◆ **Required work**
Please reproduce the records character for character, starting at the line that contains "Where should I click to: Open the Single" and ending at the line that contains "Looking at the screenshot, I should [666, 21].", with both of those lines included.

===== Record list

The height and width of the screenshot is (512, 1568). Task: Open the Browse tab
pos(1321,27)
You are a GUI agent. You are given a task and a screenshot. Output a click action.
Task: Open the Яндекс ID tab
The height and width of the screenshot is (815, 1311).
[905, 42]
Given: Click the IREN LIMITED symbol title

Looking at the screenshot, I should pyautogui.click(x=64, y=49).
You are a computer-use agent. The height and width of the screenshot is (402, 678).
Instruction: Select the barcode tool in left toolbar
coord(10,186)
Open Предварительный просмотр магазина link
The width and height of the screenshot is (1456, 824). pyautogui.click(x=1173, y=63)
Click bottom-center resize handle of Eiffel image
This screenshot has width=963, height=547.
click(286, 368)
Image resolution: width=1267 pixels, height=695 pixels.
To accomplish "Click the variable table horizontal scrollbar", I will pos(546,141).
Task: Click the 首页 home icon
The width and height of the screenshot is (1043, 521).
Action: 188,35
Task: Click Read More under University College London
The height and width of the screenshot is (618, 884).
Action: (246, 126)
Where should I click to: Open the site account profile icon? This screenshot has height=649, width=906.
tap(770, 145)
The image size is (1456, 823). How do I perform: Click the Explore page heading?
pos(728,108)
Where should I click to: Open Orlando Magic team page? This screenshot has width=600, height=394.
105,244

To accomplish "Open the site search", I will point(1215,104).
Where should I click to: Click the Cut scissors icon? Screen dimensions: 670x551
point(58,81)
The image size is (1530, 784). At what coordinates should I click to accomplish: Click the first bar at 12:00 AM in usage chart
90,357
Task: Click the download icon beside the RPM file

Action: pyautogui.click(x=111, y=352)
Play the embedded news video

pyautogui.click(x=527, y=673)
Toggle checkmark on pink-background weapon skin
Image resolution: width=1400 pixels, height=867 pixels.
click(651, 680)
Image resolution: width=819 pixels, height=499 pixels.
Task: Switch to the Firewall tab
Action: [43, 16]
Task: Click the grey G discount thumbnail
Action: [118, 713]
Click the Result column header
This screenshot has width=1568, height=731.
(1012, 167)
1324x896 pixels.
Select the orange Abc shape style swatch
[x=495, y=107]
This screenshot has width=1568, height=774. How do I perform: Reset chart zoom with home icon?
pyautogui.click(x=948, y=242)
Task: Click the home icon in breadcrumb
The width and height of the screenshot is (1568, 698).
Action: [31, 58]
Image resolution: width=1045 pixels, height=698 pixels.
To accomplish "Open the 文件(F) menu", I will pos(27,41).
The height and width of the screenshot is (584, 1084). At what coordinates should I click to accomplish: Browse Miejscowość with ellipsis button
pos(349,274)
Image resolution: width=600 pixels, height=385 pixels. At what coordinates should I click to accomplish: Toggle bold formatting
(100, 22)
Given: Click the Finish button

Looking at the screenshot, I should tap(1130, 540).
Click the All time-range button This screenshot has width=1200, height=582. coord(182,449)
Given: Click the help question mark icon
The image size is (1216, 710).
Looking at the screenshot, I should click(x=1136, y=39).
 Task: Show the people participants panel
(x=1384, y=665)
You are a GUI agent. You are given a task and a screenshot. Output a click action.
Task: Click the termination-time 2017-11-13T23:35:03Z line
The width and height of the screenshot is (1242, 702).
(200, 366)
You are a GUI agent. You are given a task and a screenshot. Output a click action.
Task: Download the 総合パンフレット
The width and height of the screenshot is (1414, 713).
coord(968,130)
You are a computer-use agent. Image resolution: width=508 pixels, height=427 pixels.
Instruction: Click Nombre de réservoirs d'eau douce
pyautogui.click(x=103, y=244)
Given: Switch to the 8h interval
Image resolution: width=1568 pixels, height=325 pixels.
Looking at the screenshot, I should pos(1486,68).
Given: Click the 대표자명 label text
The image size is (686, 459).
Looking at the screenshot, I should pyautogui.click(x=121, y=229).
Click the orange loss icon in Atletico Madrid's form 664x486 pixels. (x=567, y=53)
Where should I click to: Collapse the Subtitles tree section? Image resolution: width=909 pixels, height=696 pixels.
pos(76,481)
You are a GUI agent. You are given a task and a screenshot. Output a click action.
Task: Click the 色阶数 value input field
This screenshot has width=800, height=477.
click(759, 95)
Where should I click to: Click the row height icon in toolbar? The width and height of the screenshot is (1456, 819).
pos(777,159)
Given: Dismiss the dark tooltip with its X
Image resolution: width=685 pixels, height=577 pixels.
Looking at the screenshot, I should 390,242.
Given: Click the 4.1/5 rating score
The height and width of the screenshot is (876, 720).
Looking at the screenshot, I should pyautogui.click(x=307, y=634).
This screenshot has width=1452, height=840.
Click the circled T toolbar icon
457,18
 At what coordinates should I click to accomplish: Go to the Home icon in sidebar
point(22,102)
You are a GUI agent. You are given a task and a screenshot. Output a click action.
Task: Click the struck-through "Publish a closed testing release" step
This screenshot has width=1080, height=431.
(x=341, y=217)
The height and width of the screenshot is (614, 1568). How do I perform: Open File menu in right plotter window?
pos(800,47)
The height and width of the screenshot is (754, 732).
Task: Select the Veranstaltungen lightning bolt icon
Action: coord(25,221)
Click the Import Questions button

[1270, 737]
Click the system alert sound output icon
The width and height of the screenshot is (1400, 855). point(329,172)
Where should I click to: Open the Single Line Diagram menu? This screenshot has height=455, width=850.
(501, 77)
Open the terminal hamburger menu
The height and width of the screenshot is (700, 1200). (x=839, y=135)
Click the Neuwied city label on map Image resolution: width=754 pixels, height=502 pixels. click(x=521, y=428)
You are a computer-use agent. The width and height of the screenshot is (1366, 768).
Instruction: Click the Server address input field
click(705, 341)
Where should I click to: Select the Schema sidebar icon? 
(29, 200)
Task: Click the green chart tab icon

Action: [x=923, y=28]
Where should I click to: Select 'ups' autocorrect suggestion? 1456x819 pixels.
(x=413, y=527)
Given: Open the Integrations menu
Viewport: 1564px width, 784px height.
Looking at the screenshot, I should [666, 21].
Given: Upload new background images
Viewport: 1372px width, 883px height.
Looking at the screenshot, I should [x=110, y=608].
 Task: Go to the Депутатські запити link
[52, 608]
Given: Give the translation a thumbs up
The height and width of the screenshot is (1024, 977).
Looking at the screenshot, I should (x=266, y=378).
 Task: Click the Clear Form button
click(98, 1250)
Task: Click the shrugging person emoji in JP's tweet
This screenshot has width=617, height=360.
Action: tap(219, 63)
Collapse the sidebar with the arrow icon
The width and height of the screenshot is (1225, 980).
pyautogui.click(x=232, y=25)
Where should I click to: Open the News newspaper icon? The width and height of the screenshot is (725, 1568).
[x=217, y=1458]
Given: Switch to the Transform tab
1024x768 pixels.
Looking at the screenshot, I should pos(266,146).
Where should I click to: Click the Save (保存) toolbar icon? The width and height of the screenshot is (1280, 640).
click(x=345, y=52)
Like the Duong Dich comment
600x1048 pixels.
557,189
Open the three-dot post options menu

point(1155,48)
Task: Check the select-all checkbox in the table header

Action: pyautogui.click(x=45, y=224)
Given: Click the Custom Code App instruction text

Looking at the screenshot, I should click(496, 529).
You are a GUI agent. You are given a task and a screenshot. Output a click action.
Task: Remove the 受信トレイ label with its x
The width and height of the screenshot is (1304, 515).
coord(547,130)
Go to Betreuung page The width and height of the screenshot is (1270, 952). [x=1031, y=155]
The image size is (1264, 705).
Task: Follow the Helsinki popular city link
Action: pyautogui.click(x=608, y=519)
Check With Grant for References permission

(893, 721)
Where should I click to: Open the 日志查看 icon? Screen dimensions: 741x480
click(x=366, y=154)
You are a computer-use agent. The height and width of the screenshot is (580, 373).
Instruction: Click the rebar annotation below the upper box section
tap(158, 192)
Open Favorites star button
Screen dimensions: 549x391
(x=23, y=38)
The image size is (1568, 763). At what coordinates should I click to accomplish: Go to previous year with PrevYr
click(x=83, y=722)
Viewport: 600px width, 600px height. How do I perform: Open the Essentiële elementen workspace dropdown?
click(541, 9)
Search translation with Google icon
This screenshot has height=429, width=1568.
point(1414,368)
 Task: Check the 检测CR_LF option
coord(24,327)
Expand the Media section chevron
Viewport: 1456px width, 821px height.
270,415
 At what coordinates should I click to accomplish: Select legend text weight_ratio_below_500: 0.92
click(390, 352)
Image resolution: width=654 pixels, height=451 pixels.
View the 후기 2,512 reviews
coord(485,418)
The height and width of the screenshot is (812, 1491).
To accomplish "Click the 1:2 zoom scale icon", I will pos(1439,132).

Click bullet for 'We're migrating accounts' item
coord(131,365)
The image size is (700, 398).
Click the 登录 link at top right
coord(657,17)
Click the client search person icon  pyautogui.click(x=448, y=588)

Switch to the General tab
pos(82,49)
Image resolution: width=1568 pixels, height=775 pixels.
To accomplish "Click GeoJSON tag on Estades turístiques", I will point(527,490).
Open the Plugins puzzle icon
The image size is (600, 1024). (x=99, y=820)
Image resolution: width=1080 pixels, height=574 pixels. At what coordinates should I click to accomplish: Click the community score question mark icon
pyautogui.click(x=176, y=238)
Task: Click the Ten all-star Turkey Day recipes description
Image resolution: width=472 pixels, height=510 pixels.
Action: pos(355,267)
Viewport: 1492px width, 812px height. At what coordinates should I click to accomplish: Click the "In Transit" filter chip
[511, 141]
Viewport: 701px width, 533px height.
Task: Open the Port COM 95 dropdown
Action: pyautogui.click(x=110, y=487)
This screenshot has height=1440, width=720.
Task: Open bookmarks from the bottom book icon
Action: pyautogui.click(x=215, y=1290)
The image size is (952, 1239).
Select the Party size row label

==========

◆ **Solution for this exercise**
Where should I click to: Open the Single Line Diagram menu? This screenshot has height=455, width=850.
(501, 77)
Open the terminal hamburger menu
The height and width of the screenshot is (700, 1200). (x=839, y=135)
Click the Neuwied city label on map Image resolution: width=754 pixels, height=502 pixels. click(x=521, y=428)
You are a computer-use agent. The width and height of the screenshot is (1366, 768).
Instruction: Click the Server address input field
click(705, 341)
Where should I click to: Select the Schema sidebar icon? 
(29, 200)
Task: Click the green chart tab icon

Action: [x=923, y=28]
Where should I click to: Select 'ups' autocorrect suggestion? 1456x819 pixels.
(x=413, y=527)
Given: Open the Integrations menu
Viewport: 1564px width, 784px height.
Looking at the screenshot, I should [666, 21].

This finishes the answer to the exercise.